He said teams of three or four volunteers were allocated a property each morning and set off to help farmers.
“It is normal to have around 30 volunteers at any one time at a camp. During the life of the camp, we get several hundred volunteers passing through,” he said.
“The one thing that stood out from the beginning (in the Wimmera) was the enormous assistance given to me by some of the local community. We find that volunteers come from all over Australia, with many of them actually living on the road in their caravans and motorhomes.”
Mr Carr said the experience was emotional in many ways.
“Many of the volunteers know what to expect because they have worked with BlazeAid previously," he said.

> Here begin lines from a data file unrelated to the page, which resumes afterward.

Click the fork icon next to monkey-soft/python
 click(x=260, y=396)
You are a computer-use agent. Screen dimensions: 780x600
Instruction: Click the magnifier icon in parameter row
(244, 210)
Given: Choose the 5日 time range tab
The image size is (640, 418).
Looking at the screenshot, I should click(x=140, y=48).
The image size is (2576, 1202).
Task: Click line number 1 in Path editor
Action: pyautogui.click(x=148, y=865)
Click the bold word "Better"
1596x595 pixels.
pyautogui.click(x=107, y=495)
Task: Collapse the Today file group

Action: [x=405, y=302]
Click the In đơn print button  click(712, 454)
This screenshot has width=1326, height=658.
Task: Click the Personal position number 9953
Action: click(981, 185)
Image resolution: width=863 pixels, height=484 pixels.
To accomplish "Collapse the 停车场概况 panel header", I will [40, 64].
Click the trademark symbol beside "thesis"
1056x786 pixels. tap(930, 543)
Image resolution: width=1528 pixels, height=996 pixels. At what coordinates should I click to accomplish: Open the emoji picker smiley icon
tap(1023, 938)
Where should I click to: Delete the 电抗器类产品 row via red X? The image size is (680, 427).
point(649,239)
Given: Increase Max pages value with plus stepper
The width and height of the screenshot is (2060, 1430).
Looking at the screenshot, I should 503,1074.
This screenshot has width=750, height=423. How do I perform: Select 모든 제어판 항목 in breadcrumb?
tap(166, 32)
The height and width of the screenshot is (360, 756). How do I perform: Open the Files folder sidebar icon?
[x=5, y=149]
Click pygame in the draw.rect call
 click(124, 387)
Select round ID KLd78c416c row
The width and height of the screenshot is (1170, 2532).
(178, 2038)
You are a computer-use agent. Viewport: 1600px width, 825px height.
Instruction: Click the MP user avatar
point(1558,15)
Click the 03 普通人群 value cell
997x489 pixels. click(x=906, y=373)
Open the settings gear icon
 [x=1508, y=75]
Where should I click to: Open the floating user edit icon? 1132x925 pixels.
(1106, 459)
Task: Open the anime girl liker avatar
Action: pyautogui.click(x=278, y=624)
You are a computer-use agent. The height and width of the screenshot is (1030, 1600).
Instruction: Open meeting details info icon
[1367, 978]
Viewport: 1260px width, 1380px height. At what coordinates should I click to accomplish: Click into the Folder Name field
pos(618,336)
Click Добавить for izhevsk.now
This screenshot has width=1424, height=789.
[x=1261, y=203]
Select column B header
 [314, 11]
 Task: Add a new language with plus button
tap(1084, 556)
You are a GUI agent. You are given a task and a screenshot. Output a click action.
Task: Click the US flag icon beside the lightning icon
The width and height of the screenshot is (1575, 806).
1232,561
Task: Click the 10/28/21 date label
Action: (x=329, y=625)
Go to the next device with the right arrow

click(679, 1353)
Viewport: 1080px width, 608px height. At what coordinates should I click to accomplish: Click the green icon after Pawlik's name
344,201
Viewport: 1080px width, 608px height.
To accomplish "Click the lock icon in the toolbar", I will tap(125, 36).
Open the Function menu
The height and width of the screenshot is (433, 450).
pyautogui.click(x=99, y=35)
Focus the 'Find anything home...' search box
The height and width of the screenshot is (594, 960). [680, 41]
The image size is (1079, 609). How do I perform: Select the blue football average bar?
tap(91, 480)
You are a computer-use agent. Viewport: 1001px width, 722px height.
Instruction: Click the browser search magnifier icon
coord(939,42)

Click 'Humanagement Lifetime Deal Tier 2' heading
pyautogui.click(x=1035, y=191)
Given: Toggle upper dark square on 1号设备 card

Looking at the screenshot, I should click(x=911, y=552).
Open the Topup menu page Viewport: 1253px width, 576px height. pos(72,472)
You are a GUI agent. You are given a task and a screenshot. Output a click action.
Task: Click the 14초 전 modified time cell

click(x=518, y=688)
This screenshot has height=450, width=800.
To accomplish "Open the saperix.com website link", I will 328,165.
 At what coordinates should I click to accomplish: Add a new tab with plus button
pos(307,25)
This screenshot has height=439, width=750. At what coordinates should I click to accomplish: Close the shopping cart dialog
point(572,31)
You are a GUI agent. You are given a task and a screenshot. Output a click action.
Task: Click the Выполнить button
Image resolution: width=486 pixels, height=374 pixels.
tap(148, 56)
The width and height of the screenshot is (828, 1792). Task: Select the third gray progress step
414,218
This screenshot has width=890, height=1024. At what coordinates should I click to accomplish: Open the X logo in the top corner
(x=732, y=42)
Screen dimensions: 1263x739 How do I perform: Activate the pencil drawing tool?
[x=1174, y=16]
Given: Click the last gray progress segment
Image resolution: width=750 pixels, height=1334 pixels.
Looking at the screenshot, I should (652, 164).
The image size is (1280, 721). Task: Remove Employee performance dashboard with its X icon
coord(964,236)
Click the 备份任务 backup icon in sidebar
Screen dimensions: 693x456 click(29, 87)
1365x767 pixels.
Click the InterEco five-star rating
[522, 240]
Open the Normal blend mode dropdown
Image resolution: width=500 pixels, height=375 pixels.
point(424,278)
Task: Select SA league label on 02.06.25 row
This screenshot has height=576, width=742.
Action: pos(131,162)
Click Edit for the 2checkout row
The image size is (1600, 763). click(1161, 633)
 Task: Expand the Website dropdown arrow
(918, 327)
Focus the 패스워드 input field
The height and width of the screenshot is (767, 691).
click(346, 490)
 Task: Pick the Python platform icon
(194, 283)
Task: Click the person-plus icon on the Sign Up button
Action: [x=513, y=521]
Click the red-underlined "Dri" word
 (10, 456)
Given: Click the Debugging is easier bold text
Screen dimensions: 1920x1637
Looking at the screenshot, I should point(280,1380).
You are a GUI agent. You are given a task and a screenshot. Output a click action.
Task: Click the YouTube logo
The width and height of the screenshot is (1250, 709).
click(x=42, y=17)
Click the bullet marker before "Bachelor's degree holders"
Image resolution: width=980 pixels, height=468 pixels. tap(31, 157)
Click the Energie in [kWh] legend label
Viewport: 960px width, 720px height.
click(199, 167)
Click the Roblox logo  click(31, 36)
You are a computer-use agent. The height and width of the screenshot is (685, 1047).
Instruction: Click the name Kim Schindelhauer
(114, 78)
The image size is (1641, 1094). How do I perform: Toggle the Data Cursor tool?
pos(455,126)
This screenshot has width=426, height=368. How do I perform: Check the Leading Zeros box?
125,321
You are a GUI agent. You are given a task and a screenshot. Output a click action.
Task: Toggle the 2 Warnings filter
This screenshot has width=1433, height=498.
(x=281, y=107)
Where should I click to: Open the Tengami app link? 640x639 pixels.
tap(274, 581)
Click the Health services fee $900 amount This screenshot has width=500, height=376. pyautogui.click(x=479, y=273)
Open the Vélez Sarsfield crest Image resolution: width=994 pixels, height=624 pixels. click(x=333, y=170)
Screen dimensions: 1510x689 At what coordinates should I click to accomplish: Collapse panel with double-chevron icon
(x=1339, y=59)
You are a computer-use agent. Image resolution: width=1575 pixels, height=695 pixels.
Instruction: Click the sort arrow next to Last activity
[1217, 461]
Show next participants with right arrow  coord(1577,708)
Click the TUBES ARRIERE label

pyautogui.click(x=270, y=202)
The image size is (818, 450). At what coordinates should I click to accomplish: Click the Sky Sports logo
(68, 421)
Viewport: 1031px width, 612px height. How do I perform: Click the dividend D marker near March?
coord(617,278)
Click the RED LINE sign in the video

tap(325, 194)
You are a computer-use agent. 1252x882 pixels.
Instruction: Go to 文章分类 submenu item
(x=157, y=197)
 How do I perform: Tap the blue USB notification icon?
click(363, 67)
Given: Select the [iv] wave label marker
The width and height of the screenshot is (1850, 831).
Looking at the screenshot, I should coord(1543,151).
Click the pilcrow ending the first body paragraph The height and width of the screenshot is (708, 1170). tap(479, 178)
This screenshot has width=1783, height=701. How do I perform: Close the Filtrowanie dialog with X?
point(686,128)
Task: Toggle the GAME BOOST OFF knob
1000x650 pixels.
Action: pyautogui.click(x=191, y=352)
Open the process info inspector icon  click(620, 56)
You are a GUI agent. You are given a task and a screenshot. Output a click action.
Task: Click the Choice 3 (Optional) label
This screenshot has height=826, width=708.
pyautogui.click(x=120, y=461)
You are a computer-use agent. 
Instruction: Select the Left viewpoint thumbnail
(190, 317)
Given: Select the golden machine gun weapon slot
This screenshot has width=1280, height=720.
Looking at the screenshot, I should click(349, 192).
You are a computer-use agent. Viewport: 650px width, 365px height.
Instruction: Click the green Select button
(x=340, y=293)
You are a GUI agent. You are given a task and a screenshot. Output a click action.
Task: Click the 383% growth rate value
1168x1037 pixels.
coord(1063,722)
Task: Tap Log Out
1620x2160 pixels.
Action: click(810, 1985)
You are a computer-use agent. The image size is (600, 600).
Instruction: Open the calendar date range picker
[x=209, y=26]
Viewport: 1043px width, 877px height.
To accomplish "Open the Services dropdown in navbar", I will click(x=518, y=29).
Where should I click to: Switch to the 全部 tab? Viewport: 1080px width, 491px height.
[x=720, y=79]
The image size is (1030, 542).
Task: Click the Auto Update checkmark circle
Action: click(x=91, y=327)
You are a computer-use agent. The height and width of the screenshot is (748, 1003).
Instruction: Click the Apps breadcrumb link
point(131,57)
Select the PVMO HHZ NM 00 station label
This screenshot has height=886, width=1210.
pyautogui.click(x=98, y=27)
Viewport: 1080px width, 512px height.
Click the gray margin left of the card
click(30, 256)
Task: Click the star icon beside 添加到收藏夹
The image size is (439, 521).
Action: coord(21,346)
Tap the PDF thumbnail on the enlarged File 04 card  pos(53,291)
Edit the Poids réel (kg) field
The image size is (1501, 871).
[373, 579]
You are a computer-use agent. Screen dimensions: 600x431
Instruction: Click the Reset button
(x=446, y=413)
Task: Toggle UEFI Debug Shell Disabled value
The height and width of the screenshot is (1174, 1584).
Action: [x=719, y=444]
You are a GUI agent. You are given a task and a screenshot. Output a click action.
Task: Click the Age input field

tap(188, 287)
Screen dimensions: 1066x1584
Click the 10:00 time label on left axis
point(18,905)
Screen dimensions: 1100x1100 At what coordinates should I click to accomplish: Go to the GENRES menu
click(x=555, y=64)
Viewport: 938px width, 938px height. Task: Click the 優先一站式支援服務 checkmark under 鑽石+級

“Some volunteers become very close to the families and can often be emotionally affected when they see what the family has been through. Counselling is sometimes needed.
“When a camp is first set up and farmers come in to register, many of them have a tear in their eye and tell you they have problems getting out of bed in the mornings because they don't know where to start.
“After a couple of days, one can notice the change in the farmer who can see things are happening and that there is a light at the end of the tunnel.
“To know that you might have even saved that person's life and have given them back their sanity is reward enough for the work we do.
“While fencing is what BlazeAid does, it's by no means the most important job we do.
“Lifting the spirits of the devastated property owners, listening to the farmers and their families and just being there for them is the most important role we have.”
Lions Club of Horsham’s Bev Hawker, who co-ordinated the club’s catering work for BlazeAid and was club president at the time, said the experience was the highlight of her time as a Lion.
“We would have prepped in excess of 500 meals,” she said. “I was very lucky I had the support of my employers at the Cheeky Fox Cafe – it made it so much easier.
“I came home every night absolutely tired out and filthy dirty, but never ever so proud of what I'd done to help someone less fortunate.”